In 2000, when Thomas committed the Arkansas theft offense, all of the conduct proscribed in former ACA § 5-36-103 constituted a felony in Washington state. At that time, Washington defined "theft" as:
(a) To wrongfully obtain or exert unauthorized control over the property or services of another or the value thereof, with intent to deprive him of such property or services; or
(b) By color or aid of deception to obtain control over the property or services of another or the value thereof, with intent to deprive him of such property or services; or
(c) To appropriate lost or misdelivered property or services of another, or the value thereof, with intent to deprive him of such property or services.
Former RCW 9A.56.020(1) (1975). "Theft in the first degree, " a class B felony, was defined in 2000 as theft of:
(a) Property or services which exceed(s) one thousand five hundred dollars in value other than a firearm as defined in RCW 9.41.010; or
(b) Property of any value other than a firearm as defined in RCW 9.41.010 taken from the person of another.
Former RCW 9A.56.030(1) (1995). "Theft in the second degree, " a class C felony, was defined as theft of:
(a) Property or services which exceed(s) two hundred and fifty dollars in value other than a firearm as defined in RCW 9.41.010, but does not exceed one thousand five hundred dollars in value; or
(b) A public record, writing, or instrument kept, filed, or deposited according to law with or in the keeping of any public office or public servant; or
(c) An access device; or
(d) A motor vehicle, of a value less than one thousand five hundred dollars.
Former RCW 9A.56.040(1) (1995).
Washington law also included as felonies theft of livestock, theft of any firearm, and obtaining property or services by threat. Former RCW 9A.56.080 (1986); RCW 9A.56.110 (1975); RCW 9A.56.300 (1994).
Although it appears that Thomas's Arkansas theft conviction was legally comparable to a Washington felony, the sentencing court failed to conduct the requisite comparability analysis on the record. After hearing the prosecution's recitation of Thomas's criminal history and receiving copies of the prior conviction into evidence, the trial court simply asked Thomas if he had an objection to the offender score. After Thomas stated that he did not, the sentencing court accepted the offender score without explaining the comparability of the offenses on the record. This error requires remand. Labarbera, 128 Wn.App. at 350.

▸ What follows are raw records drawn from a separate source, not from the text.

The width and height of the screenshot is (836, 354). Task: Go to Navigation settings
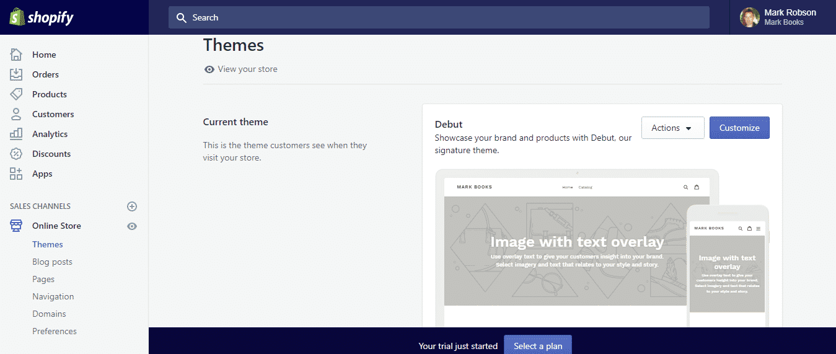coord(53,296)
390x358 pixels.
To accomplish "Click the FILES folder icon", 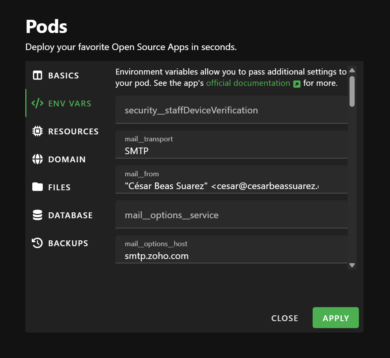I will point(37,187).
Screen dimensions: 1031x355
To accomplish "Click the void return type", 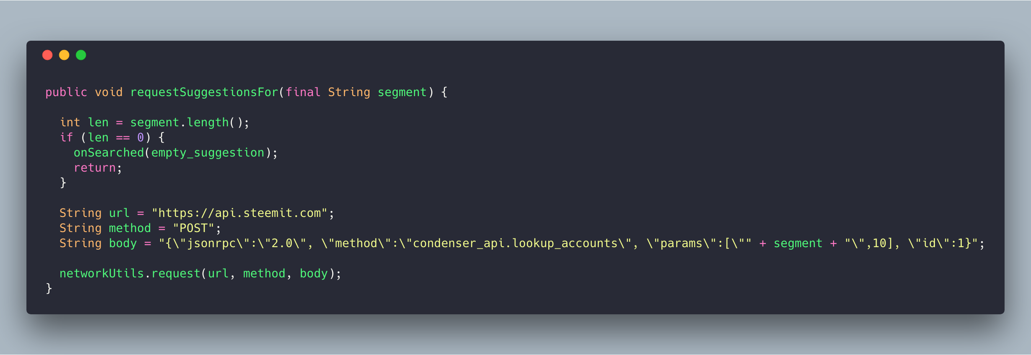I will click(109, 92).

Thomas's Arkansas information charging him with failure to appear defined his conduct as having
FAILED TO APPEAR for trial on 1 count of Residential Burglary (B Felony), in violation of ACA § 5-39-201; after having been lawfully set at liberty on the condition he appear in the Circuit Court on January 8, 2001, he failed to appear being without reasonable excuse, in violation of ACA § 5-54-120, all against the peace and dignity of the State of Arkansas.
Clerk's Papers at 44. Washington, in 2001, defined bail jumping as follows:
Any person having been released by court order or admitted to bail with knowledge of the requirement of a subsequent personal appearance before any court of this state, or of the requirement to report to a correctional facility for service of sentence, and who fails to appear as required is guilty of bail jumping.
Former RCW 9A.76.170(1) (1983). Bail jumping is a felony when the person is being held on felony charges. Former RCW 9A.76.170(3)(a)-(c).
Even assuming that the Arkansas and Washington offenses are legally comparable, the trial court again neglected to conduct a comparability analysis on the record. Remand is necessary so that the State may prove the proper classification of the out-of-state convictions. Labarbera, 128 Wn.App. at 350.
We remand for resentencing with the comparability analysis placed on the record.
A majority of the panel having determined that this opinion will not be printed in the Washington Appellate Reports, but will be filed for public record in accordance with RCW 2.06.040, it is so ordered.
We concur: Quinn-Brintnall, J., Penoyar, C.J.